From an article in Sorted magazine

The last few months have taught Miles Protter some valuable things – and one of the biggest has been recognising the value and importance of relationships:

About a year ago when, like so many others, my work dried up, I went from being productive, busy and ‘out there’ to someone who was unable to do very much at all.

My sense of my own value and identity has always been wrapped up in success and what I do, so with only that measure to define my self-worth, I felt useless and unwanted. The Western-achieving culture we live in only reinforces that message. And even though so many others were in the same boat as me, it didn’t make me feel any better.

Then something remarkable happened.

To my surprise and delight, friends and relatives I hadn’t spoken to for months, if not years, started talking to each other and inviting me along. Video calls sprang up all over the world. I started communicating regularly with my brothers in Canada, on a family history project to find out more about our parents. Our adult children joined us, bringing a delightful energy and enthusiasm to the conversation. In addition, neighbours we hardly knew began gathering for weekly drinks around a fire pit in our cul-de-sac. And to my surprise, all of these calls and gatherings continue in some form to this day.
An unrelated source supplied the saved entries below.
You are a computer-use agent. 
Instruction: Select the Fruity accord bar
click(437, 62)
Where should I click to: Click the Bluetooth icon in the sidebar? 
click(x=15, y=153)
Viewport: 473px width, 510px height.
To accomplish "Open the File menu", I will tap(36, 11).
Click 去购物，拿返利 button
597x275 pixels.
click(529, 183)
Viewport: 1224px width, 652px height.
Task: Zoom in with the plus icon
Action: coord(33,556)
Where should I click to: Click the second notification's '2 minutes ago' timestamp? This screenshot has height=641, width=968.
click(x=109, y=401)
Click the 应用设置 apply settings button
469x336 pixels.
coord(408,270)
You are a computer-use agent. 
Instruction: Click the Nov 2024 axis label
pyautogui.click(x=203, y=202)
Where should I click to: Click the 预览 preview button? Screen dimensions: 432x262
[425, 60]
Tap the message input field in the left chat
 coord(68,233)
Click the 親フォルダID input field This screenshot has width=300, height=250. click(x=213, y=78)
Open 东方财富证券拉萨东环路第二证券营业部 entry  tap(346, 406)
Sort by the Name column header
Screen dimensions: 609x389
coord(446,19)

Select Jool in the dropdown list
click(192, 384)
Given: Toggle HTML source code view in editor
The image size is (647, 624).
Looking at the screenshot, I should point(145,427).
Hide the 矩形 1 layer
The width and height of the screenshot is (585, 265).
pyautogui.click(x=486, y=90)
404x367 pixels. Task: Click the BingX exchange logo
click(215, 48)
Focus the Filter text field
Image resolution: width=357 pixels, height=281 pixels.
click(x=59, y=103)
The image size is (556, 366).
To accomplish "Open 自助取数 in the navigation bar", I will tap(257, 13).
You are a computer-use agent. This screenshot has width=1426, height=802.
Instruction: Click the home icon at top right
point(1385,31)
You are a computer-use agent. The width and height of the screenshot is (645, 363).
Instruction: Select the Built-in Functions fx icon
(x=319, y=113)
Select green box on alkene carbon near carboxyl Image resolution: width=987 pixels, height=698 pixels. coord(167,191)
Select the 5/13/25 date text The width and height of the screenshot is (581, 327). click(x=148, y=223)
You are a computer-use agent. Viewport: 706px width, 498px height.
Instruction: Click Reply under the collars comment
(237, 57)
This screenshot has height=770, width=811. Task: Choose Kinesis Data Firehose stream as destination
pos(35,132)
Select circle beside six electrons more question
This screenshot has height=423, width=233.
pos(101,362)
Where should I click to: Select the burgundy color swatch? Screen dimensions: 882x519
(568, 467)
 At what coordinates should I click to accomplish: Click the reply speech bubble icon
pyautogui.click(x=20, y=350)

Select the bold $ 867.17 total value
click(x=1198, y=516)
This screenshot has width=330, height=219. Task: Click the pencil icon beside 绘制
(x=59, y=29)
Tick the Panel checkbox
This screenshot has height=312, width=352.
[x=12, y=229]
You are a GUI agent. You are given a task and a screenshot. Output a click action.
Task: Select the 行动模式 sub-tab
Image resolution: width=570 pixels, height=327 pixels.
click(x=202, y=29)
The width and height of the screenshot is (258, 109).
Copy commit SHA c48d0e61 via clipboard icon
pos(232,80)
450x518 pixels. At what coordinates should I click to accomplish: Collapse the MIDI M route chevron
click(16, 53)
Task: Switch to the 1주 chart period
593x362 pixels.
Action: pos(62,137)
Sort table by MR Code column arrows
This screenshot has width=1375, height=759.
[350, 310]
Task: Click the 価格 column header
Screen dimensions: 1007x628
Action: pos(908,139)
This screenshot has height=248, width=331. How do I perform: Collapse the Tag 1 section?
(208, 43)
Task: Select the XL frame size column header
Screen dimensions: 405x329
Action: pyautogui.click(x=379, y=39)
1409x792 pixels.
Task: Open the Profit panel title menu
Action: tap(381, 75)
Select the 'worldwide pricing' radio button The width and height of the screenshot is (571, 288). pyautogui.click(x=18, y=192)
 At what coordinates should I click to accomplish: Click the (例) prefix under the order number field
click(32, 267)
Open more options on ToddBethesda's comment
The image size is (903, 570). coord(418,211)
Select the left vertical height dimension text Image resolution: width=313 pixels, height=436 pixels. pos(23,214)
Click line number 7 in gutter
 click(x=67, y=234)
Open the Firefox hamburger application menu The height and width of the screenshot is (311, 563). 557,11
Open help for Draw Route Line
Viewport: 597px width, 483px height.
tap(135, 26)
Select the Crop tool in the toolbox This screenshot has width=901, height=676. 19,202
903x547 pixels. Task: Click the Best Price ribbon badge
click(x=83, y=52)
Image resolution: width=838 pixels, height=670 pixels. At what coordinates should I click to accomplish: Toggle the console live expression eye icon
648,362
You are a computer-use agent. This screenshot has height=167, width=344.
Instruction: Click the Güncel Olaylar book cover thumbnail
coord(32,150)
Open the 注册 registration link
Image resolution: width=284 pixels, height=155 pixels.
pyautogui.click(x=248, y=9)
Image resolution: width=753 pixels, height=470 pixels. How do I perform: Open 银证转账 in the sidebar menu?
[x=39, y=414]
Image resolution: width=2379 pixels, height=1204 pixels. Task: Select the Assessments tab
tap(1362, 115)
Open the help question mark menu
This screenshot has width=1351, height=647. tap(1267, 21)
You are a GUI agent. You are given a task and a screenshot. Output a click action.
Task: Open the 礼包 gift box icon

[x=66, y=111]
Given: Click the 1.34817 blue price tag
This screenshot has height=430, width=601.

It’s often nothing more than having a laugh with friends but occasionally we allow other conversations to go much deeper.

One Zoom call began ostensibly to discuss the logistics of a canoe trip in Canada, but (since that isn’t happening anytime soon) it’s become a forum for six men to share what we’re going through in life, ranging from the joy of a daughter’s wedding to the tragedies of illness, bereavement and loss. Over the past year, some of us have ended our careers and are wondering what to do next; others worry about their kids, or long to see loved ones living far away.

I’ve realised I’m included in all these groups simply for being me rather than for anything I’ve done. That’s certainly the reason I want the others to be there. It’s a very different scale on which to determine one’s sense of worth in the world. I feel reassured and safe, not having to pretend or put on the ‘success face’.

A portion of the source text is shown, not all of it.